Anyway, there are four main reasons I spend time mentoring other entrepreneurs (in no particular order):

It sharpens the saw.  This is Stephen Covey’s language from both The 7 Habits of Highly Effective People and The 8th Habit:  From Effectiveness to Greatness, and it simply refers to an activity that puls you out of the day to day and refreshes your brain because it’s different.  Running, playing guitar, mentoring sessions with entrepreneurs — they all clear the head and are just plain fun.

I get good specific ideas for my own business.  I think I came away from every single meeting I had with either entrepreneur this year with at least one new “to do” for myself and my team at Return Path.  There’s nothing quite like seeing how another company or entrepreneur operates to spur on good thinking, and in this case, both teams we worked with were working in the email space, so they were very relevant to our day-to-day.

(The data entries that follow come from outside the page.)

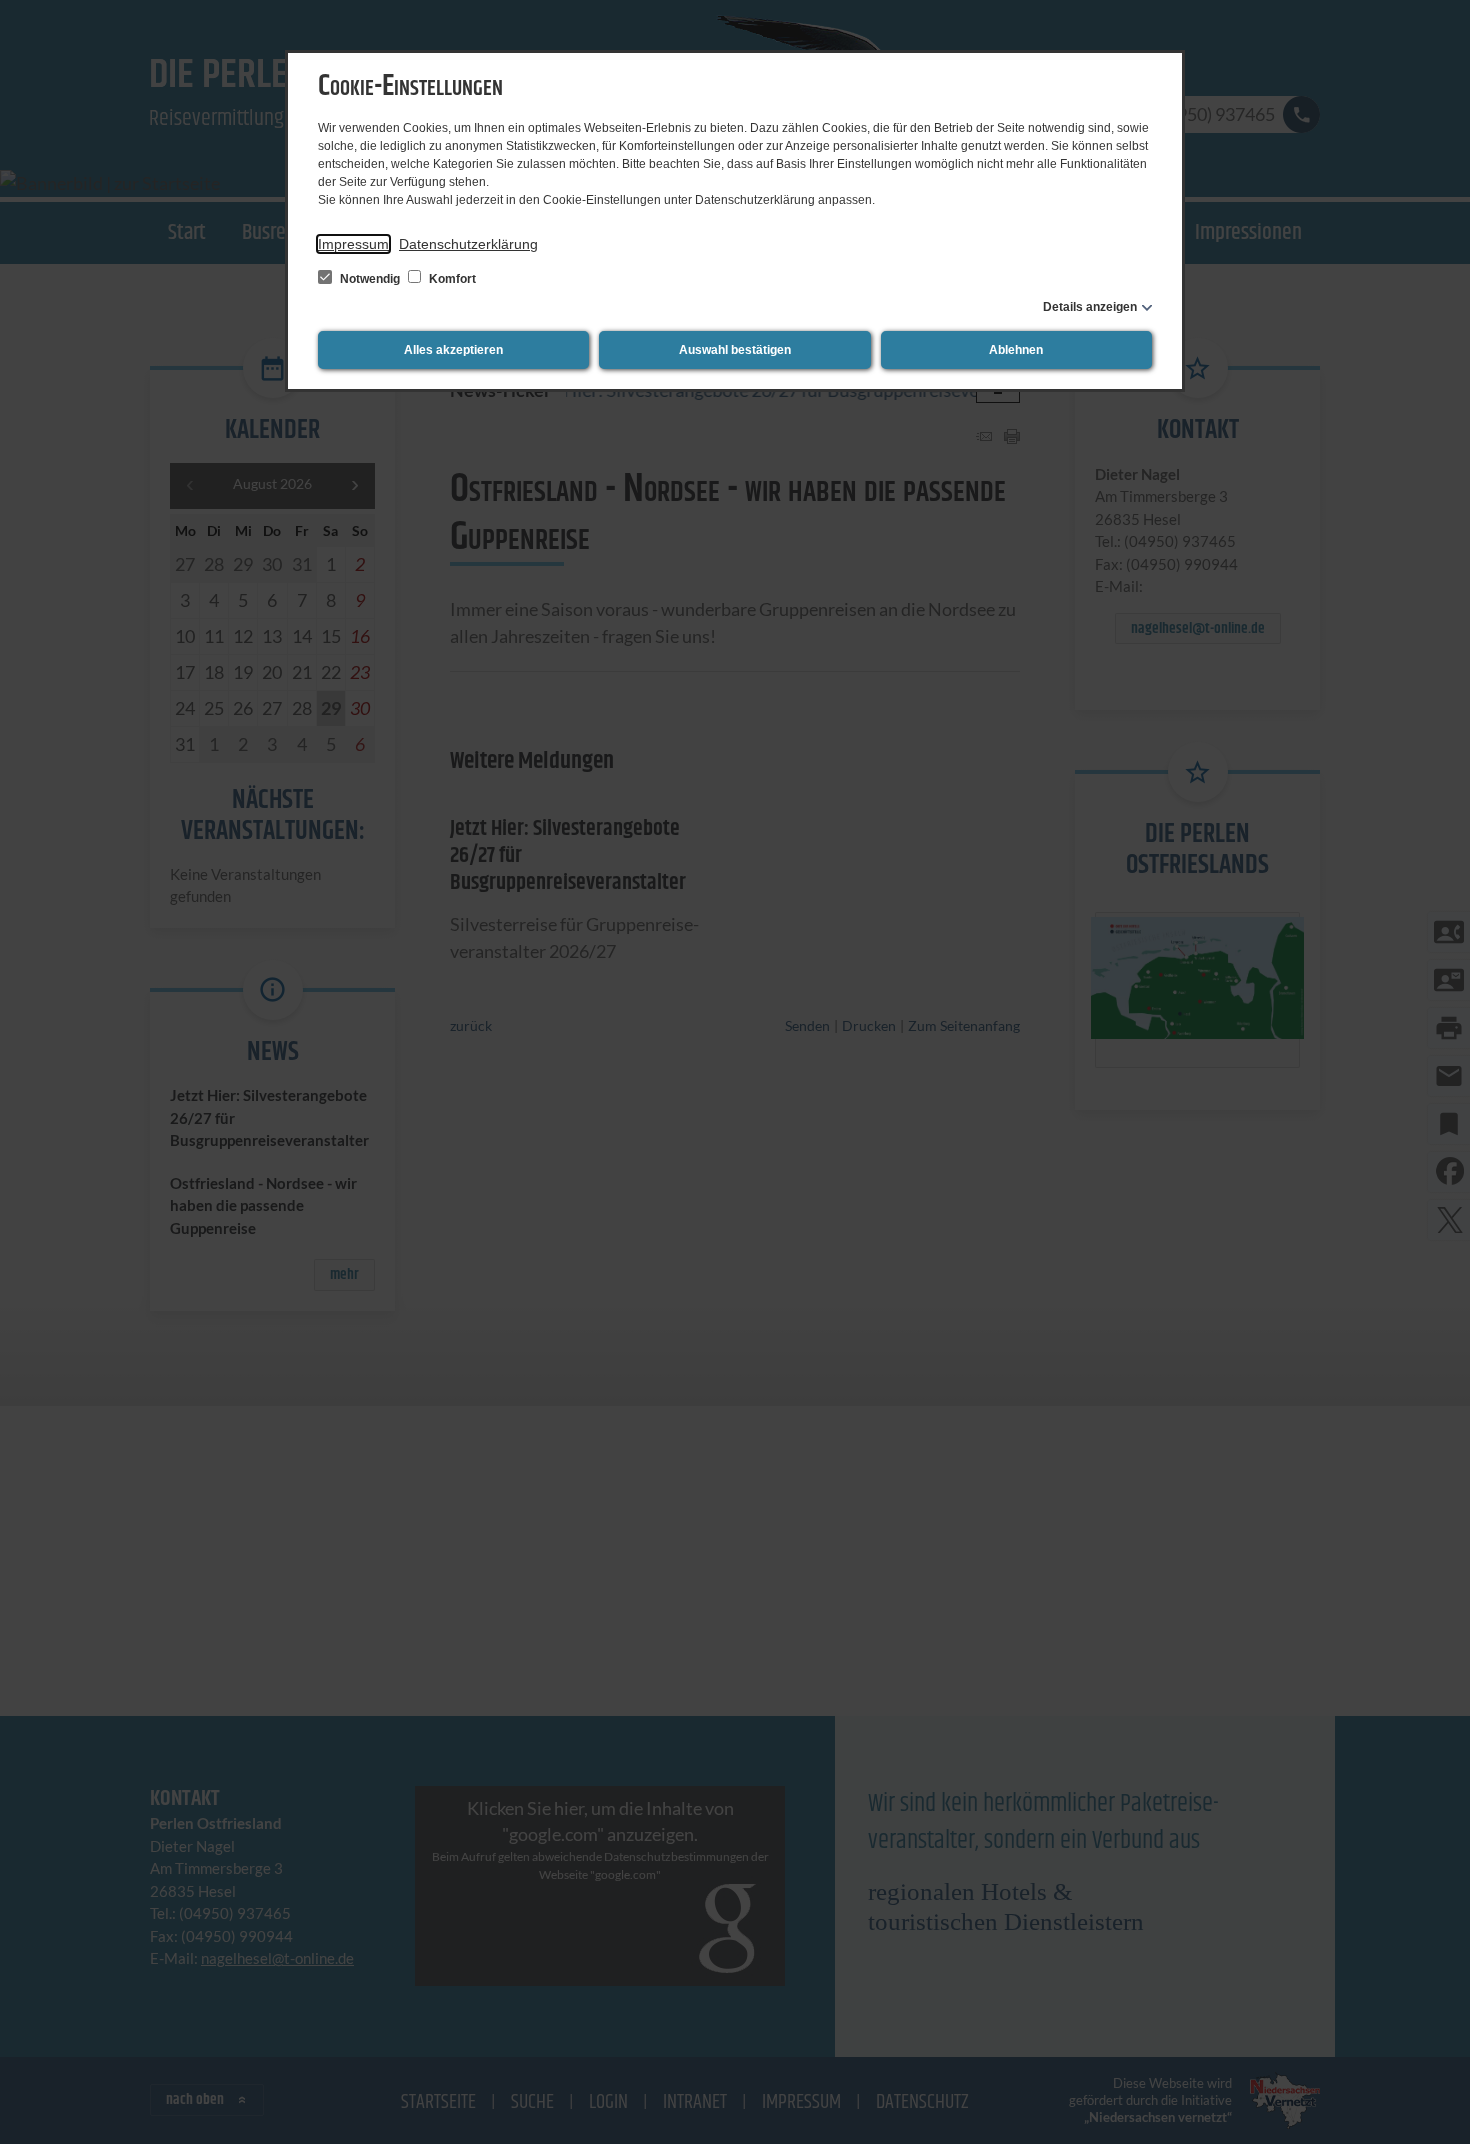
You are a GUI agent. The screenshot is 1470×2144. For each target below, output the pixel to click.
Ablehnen (1016, 350)
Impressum (353, 244)
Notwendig (370, 279)
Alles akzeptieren (453, 350)
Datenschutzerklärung (468, 244)
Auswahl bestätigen (735, 350)
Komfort (451, 279)
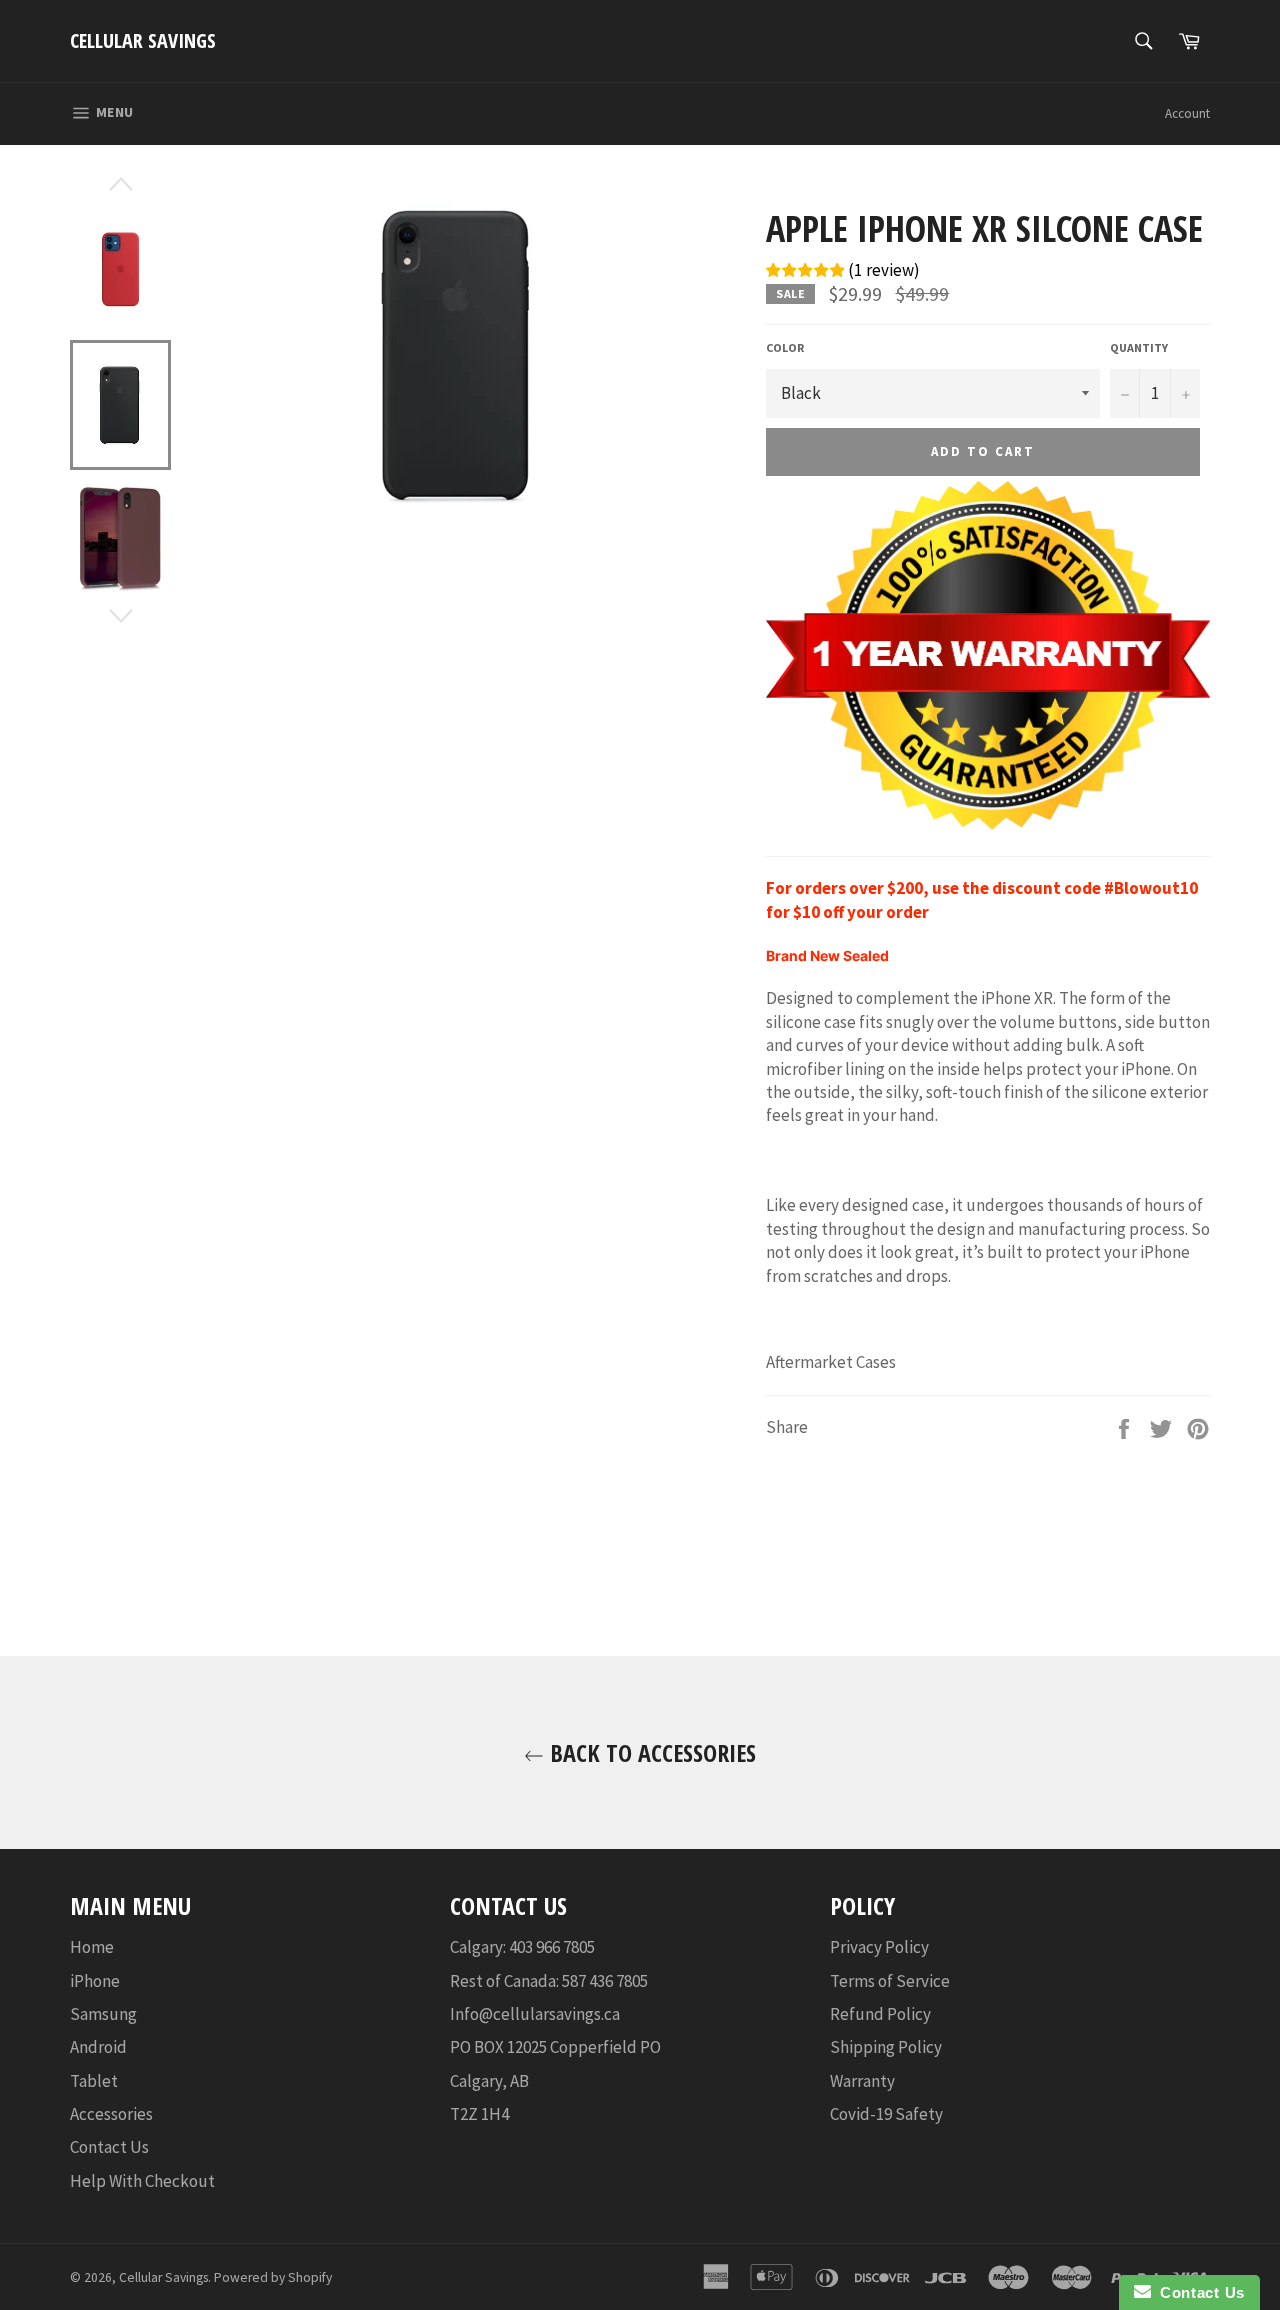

I crystallize my own thoughts and ideas.  Much like writing this blog, problem/solution sessions with other entrepreneurs forces me to take a cloud of ideas down to a simple sentence or paragraph. 

I learn a lot about my colleagues.  This is a specific case for this year because I co-mentored these companies with George, although I guess bits and pieces of it have come up over the years as I’ve roped other colleauges into other situations.  George and I brought different ideas and frames of reference to our sessions with SendGrid and Mailana, and it was fun for me and a good learning experience as well to see how George approached the same problems I did.  Call it a “peek inside George’s brain.”

Hopefully I will get invited back to TechStars again next year as a mentor – it was great fun, and I’m incredibly proud of Pete and Isaac and their teams with how well they presented their companies yesterday!